Sunken Red

Nowadays it is hard to imagine that the publication of Jeroen Brouwers’s 'Sunken Red' (1981) sparked such controversy in the Dutch press. Another Dutch writer who, like Brouwers, had spent some of his childhood as a prisoner of the Japanese in Indonesia during World War II wrote that Brouwers had stretched the truth: it had not been as bad as Brouwers described in his book.

Original title
Bezonken rood
Author
Jeroen Brouwers

Brouwers’s defence was that not only had he written a semi-autobiographical novel, with all the freedom that entails, but that he had also done justice to the stories his family had told about those horrors. His truth is in the story, in his representation of events.

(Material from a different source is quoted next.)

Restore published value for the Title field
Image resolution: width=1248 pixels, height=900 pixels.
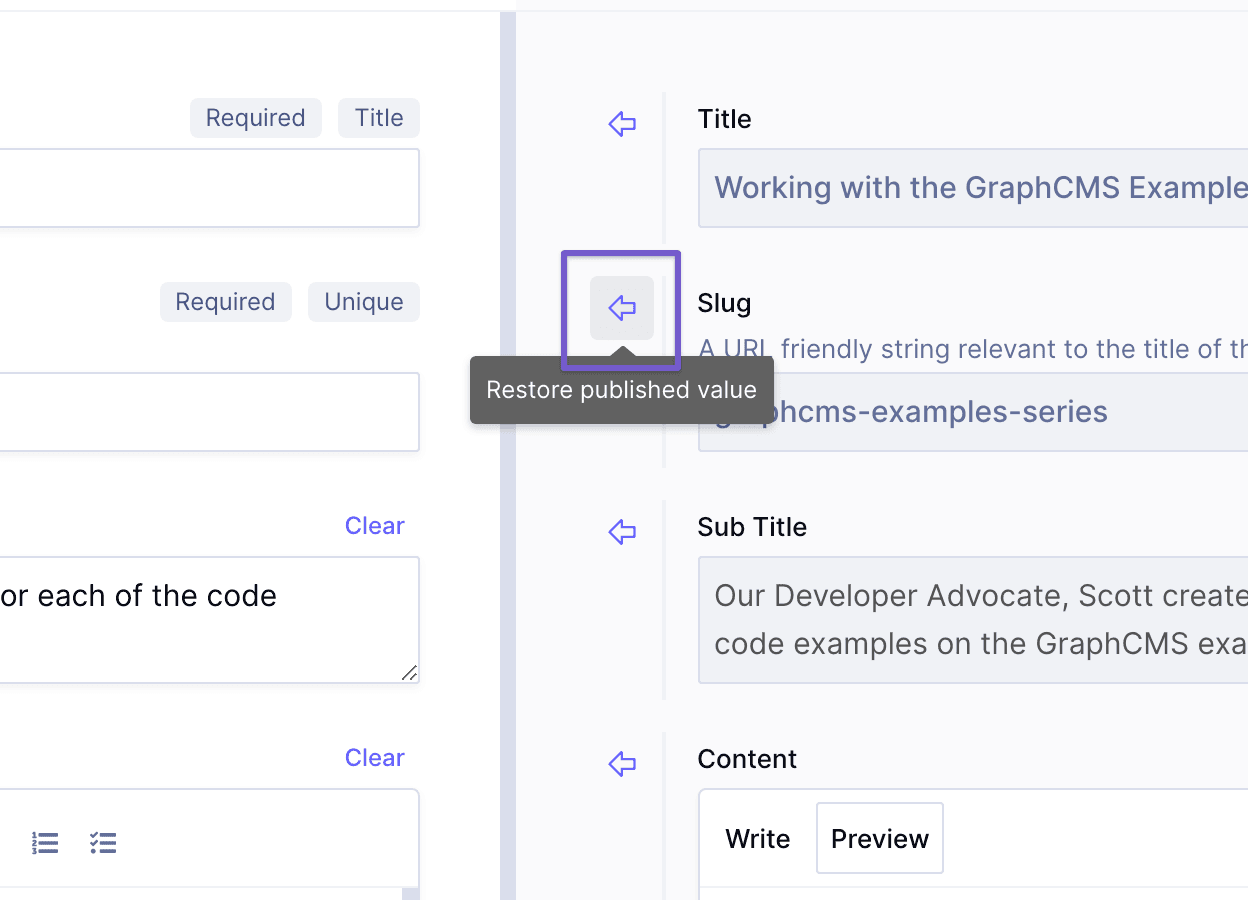pos(621,124)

In Sunken Red, the guilt-ridden character of Jeroen Brouwers attempts to find some insight into himself. He receives a telephone call to say that his mother, with whom he has lost touch, has passed away. Why does he no longer feel any love for her? At the centre of this harsh, magnificent novel and its battle against despair is the account of how this child of the camps, now an adult, has experienced his youth as a shadow cast over his later life, which has been marked by bouts of depression. A life in which he has believed himself incapable of feeling love for his mother, for women in general.

The literary depiction of this human inadequacy is phenomenal. Brouwers succeeds, with his associative style of writing, in achieving such clarity that present and past seem claustrophobically entwined.

In 'Sunken Red', Brouwers’ exploration of the experience of loss through estrangement and death lingers with the reader.

Publishers Weekly

This immediately makes it apparent why the protagonist’s guilt and depersonalisation are so unbearable; although in his early forties now, he still remains the little boy from the camp who saw his mother being tortured by Japanese soldiers. ‘What am I to do with my ‘camp syndrome’, the remorse that I try to drive away by slapping myself in the face whenever, unexpectedly, film scenes from my life in that camp appear before my eyes?’

Rarely in Dutch literature has a war trauma been depicted more penetratingly, more poignantly than in this masterpiece by Jeroen Brouwers, a book that he was compelled to write – so that he could go on living.

This haunting novel is a cathartic experience.

New York Sunday Times

One of the most important novels in contemporary literature.

Die Zeit
Jeroen Brouwers
Jeroen Brouwers (1940-2022) grew up in Indonesia, worked as an editor at Manteau publishers in Brussels for twelve years and subsequently settled in the Netherlands.